At work I had to switch to using GPT 5.4 Mini and Qwen 3.6 27B.
The results were near useless.
The error rate is through the roof, it's constantly incorrect in its conclusions even when investigating very simple issues.
Further the models are too unreliable to even move 20 line snippets around without inadvertently modifying them. Ask them to correct it and they still get it wrong.
Maybe the larger Chinese models are better, but the Mini stuff is next to useless to me.
I am just testing it on stuff I know intimately myself. I would probably not understand a proof of Collatz if it was dansing in front of me!
Sorry to belabor this but it's basically pointless saying you have nuts it can't crack without showing us the nuts.
I gave a high level description of the problems in a sibling thread. They are the kind of small problems which I suppose every researcher has lying around, waiting for them to think about some day. But not the big problem everyone is waiting for to be solved.
My comment was not meant to be a tease – sorry! I assumed there would be other people in a similar situation, who might relate.
The curse of the 'use case' comes in here too. When people think that everything should have a use case, that's a lot of training data suggesting to a model that things should only be used for what someone has already thought of.
A couple of times I have had to manually code proof of concept pieces so that the model breaks out of that "unpossible" mode and actually helps me.
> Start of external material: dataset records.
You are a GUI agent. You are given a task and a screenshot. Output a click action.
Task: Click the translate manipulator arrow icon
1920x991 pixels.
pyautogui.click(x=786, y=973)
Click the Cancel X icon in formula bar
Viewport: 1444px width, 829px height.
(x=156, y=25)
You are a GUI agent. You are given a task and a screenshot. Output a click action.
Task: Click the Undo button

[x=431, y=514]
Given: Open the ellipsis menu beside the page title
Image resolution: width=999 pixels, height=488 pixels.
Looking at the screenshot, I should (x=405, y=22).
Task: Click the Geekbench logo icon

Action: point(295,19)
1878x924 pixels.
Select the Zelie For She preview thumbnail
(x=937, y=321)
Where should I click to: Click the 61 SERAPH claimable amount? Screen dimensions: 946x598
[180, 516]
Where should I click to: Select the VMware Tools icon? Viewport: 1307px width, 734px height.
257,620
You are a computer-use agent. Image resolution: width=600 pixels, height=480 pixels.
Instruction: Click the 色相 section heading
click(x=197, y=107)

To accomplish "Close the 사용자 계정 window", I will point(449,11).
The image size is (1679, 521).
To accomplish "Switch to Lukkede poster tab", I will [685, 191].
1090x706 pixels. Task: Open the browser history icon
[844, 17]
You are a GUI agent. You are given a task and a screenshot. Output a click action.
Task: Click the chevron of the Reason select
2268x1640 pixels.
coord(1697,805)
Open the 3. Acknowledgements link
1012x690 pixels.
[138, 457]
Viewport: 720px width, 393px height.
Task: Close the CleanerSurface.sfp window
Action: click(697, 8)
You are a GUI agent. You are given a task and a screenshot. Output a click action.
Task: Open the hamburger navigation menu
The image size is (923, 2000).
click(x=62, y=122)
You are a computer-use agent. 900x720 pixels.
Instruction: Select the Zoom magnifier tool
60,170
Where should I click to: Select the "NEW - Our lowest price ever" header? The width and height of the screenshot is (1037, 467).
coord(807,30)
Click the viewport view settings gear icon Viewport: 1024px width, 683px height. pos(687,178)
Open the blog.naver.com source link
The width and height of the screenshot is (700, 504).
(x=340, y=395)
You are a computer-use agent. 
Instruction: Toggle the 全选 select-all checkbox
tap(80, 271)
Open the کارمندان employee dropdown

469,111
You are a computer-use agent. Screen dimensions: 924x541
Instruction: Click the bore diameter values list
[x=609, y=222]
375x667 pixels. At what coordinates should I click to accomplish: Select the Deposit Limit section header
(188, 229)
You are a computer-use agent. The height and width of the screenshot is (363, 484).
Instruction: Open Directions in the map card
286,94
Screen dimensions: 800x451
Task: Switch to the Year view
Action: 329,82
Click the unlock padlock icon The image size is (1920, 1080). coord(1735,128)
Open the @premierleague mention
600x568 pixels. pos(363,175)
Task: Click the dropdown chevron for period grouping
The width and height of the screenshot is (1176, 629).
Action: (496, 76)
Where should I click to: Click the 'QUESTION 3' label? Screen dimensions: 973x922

I can't remember if it was chatGPT or Claude, but when I showed it how to get a MessagePort in its JavaScript executor through to the artifact/canvas, it quickly went from "That can't be done" to positively enthusiastic about the possibilities. I suspect those shenanigans will be well off the table for Fable though.
(Joking aside, see sibling threads.)
Did you add "make no mistake" to your prompt?
Recently (last couple of months?) these models are becoming useful tools for mathematicians, because they can solve easier problems more quickly, meaning that one can tackle bigger challenges (but maybe not RH et al) piece by piece.
But, there are still definite limits, where one could expect an expert human to solve things, given time, but models do not. Thus, more intelligence would be nice!
I am pretty sure this time I am catching the sarcasm here. Kudos you had me in the first half.
These are not Fields medal type problems, nor know difficult/open conjectures. Just small stuff I have collected in my todo list over the years.
A year ago my judgement was that I had wasted my time on trying to work with the models and doing things myself would have been more productive as I would have gained intuition from the failures. Now it definitely seems to have figured out stuff that would have taken me more time than I have to spare on this problem...
Being a theory builder more than a problem solver I am excited for the future.
Also excited for fully formalised mathematics to hit main stream!